🤖 AI Summary
Diffusion models face significant bottlenecks in energy efficiency and computational throughput on conventional electronic platforms, hindering their ability to meet the sustainable acceleration demands of generative AI. This work proposes a novel accelerator architecture leveraging silicon photonics for the first time to hardware-accelerate diffusion models, specifically targeting the iterative denoising computations in UNet and attention layers. By harnessing photonic computing for low-power, high-bandwidth matrix operations, the design substantially outperforms existing electronic approaches—achieving at least a 3× improvement in energy efficiency and a 5.5× increase in throughput.
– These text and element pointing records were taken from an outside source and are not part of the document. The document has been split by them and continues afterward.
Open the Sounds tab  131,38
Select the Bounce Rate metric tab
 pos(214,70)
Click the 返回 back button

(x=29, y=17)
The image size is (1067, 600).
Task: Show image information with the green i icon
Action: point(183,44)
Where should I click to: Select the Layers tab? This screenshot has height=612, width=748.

The proposed architecture establishes a new hardware paradigm that reconciles high performance with sustainability for generative AI systems.
📝 Abstract
Diffusion models have revolutionized generative AI, with their inherent capacity to generate highly realistic state-of-the-art synthetic data. However, these models employ an iterative denoising process over computationally intensive layers such as UNets and attention mechanisms. This results in high inference energy on conventional electronic platforms, and thus, there is an emerging need to accelerate these models in a sustainable manner. To address this challenge, we present a novel silicon photonics-based accelerator for diffusion models. Experimental evaluations demonstrate that our photonic accelerator achieves at least 3x better energy efficiency and 5.5x throughput improvement compared to state-of-the-art diffusion model accelerators.